Glossary
Plain-English definitions of the metrics, systems, and concepts that shape modern e-commerce growth decisions.
Purpose
This glossary exists to reduce ambiguity. Many performance disagreements are not analytical — they are linguistic. Different teams use the same terms to mean different things.
The definitions below reflect how these terms are used in practice across e-commerce, paid media platforms, and growth advisory work.
Core Business & Growth Metrics
CAC (Customer Acquisition Cost)
The total cost required to acquire a new customer. In practice, CAC varies depending on attribution window, channel inclusion, and whether costs beyond media spend are included.
LTV (Lifetime Value)
The total gross contribution a customer is expected to generate over their relationship with the business. Often modeled rather than known with certainty.
Payback Period
The time required for gross profit from a customer to recover acquisition cost. A key constraint on growth velocity.
MER (Marketing Efficiency Ratio)
Total revenue divided by total marketing spend. Useful at the system level, but insufficient for diagnosing channel-level performance.
Paid Media & Platform Concepts
Account Structure
How campaigns, ad sets, and ads are organized. Structure influences learning, budget efficiency, and signal clarity.
Bidding Strategy
The mechanism platforms use to optimize delivery (e.g., cost cap, value optimization). Bidding affects who sees ads, not just how much is paid.
Creative Fatigue
Performance degradation caused by repeated exposure rather than market saturation. Often misdiagnosed as audience exhaustion.
Learning Phase
A platform state where delivery is still exploring outcomes. Frequent changes can prevent stable learning.
Incrementality
The degree to which media spend drives outcomes that would not have occurred otherwise. Difficult to measure directly in platform-reported data.
Measurement & Attribution
Attribution Window
The time period in which a conversion is credited to an ad interaction. Changing windows can materially change reported performance.

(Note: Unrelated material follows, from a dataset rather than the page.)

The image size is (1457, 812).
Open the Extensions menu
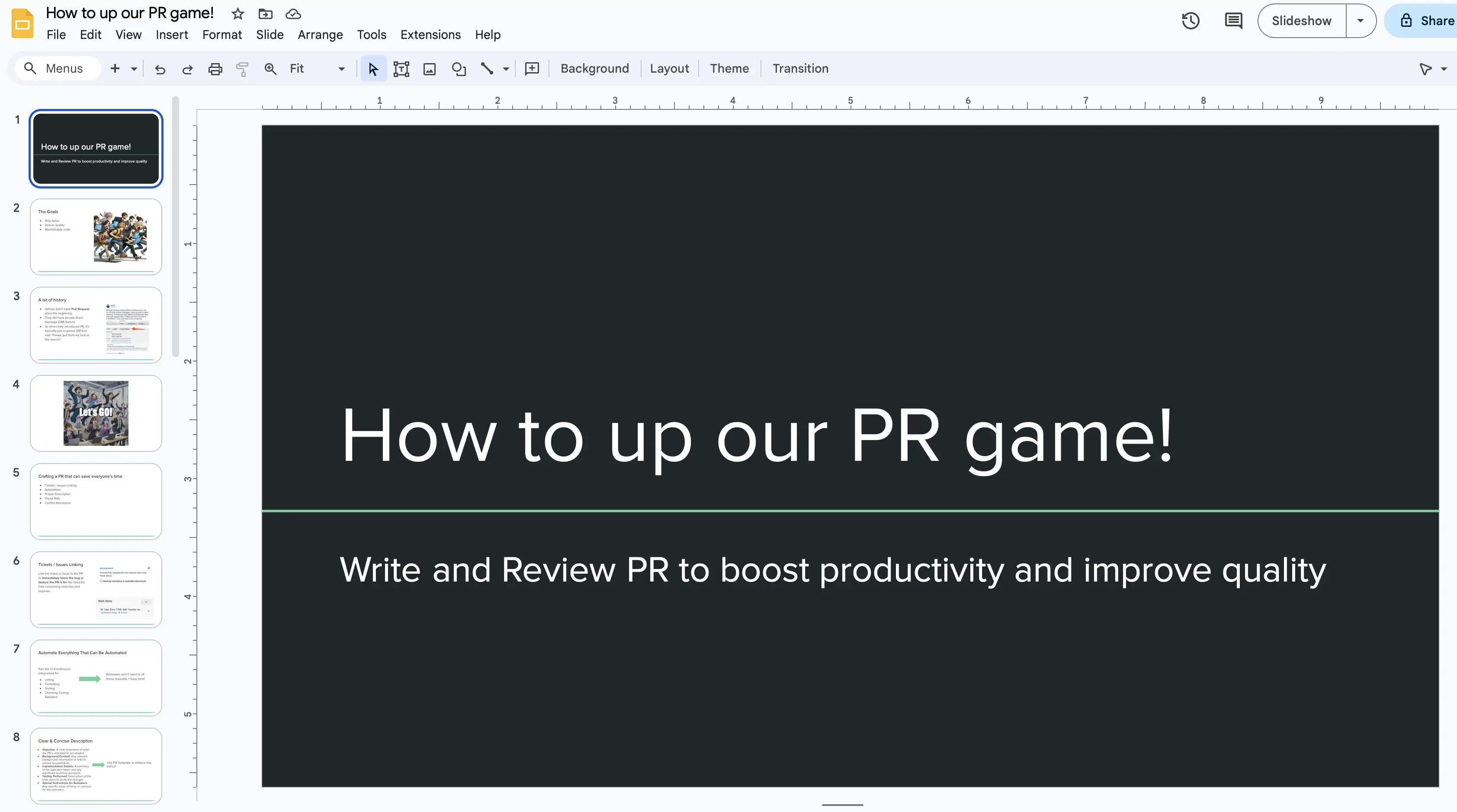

Platform vs Analytics Discrepancy
The gap between platform-reported results and third-party analytics (GA, Shopify, etc.). A signal quality issue, not necessarily an error.
Signal Quality
The reliability of events sent back to platforms. Affected by tracking design, browser restrictions, server-side implementations, and user behavior.
CAPI / Server-Side Tracking
Sending events from a server rather than the browser to improve durability and match quality. Not a cure-all.
Deduplication
Preventing the same event from being counted twice when using multiple tracking methods.
Funnels & Conversion
Funnel Leakage
Loss of users due to friction, confusion, or mismatch between stages (ad → landing page → checkout).
Offer Continuity
Consistency between ad promise, landing page message, and checkout experience.
Conversion Friction
Any unnecessary resistance in the purchase path — cognitive, technical, or experiential.
Decision & Systems Thinking
Constraint
The limiting factor preventing further growth. Often misidentified when data is noisy.
Local vs System Optimization
Improving one component (e.g., CPC) at the expense of overall system performance.
Decision Instrumentation
The quality of reporting and feedback loops used to guide action. Poor instrumentation leads to confident but incorrect decisions.
Attribution Risk
The likelihood that reported performance diverges meaningfully from reality due to measurement limitations.
Confidence Theater
The appearance of certainty created by precise dashboards and metrics that obscure underlying uncertainty.
How to use this glossary
These definitions are intended to serve as shared language. Alignment on meaning precedes alignment on strategy.